In other words, population-bomb hysteria is fading in light of the easily observable tendency of advanced industrial societies to experience sharp declines in birth rate, a sort of built-in limiting system that is proving to be inescapable even in totalitarian China, where the government thought it could order bigger families as easily as it once mandated abortions.
The “Limits to Growth+50” report alluded several times to increasing educational and career prospects for women as a factor in this phenomenon. Population growth requires young people to begin having children at the height of fertility so they can raise large families. The same industrialized prosperity and technological advancements that primed the population bomb by lengthening lifespans and providing abundant food also turned out to have an inherent limiting factor: young women are less willing to sacrifice income, educational prospects, lifestyle, and career to begin having children before middle age.

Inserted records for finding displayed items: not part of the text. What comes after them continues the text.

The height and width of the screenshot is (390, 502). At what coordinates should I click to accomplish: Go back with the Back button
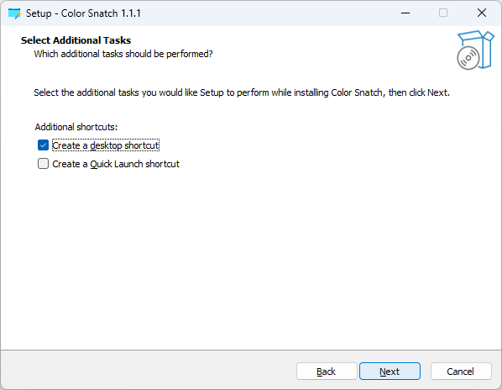[327, 372]
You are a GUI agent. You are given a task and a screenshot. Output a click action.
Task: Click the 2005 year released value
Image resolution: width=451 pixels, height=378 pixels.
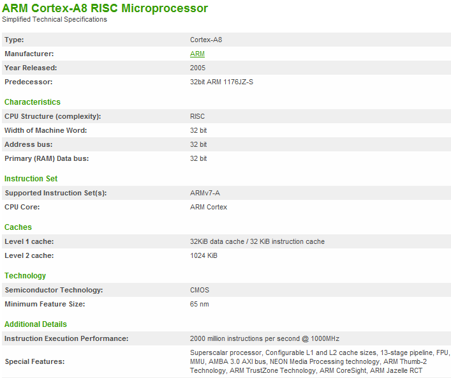tap(198, 68)
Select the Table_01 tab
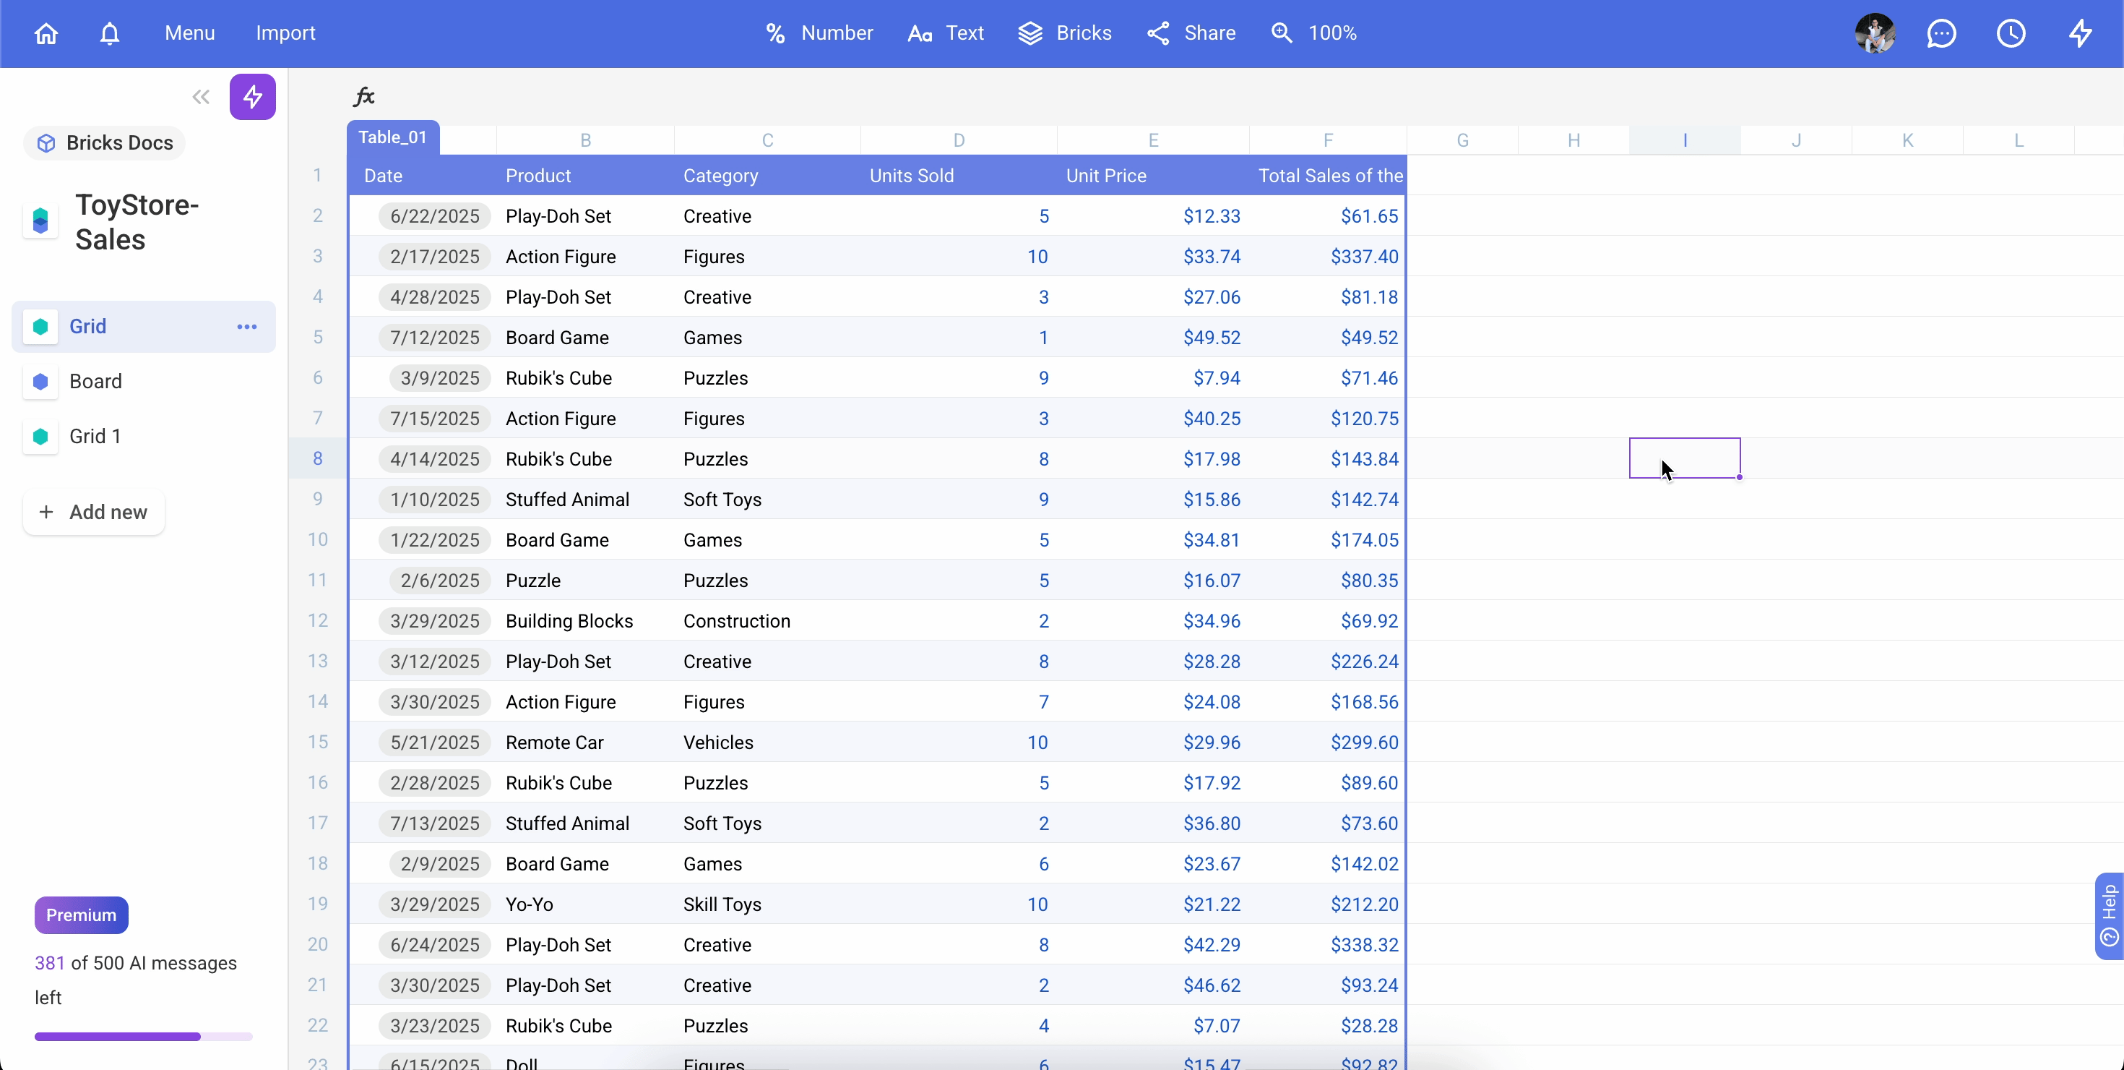Image resolution: width=2124 pixels, height=1070 pixels. (393, 137)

The report noted that sharp demographic decline can be a major problem, as it causes the workforce to contract between generations, leaving a large number of older people with fewer young workers to sustain them — or finance their government benefits. This, in turn, could leave nations in an advanced state of demographic decline without the funds to implement the environmental proposals favored by the Club of Rome.
“This gives us evidence to believe the population bomb won’t go off, but we still face significant challenges from an environmental perspective. We need a lot of effort to address the current development paradigm of overconsumption and overproduction, which are bigger problems than population,” report author Ben Callegari told the Guardian.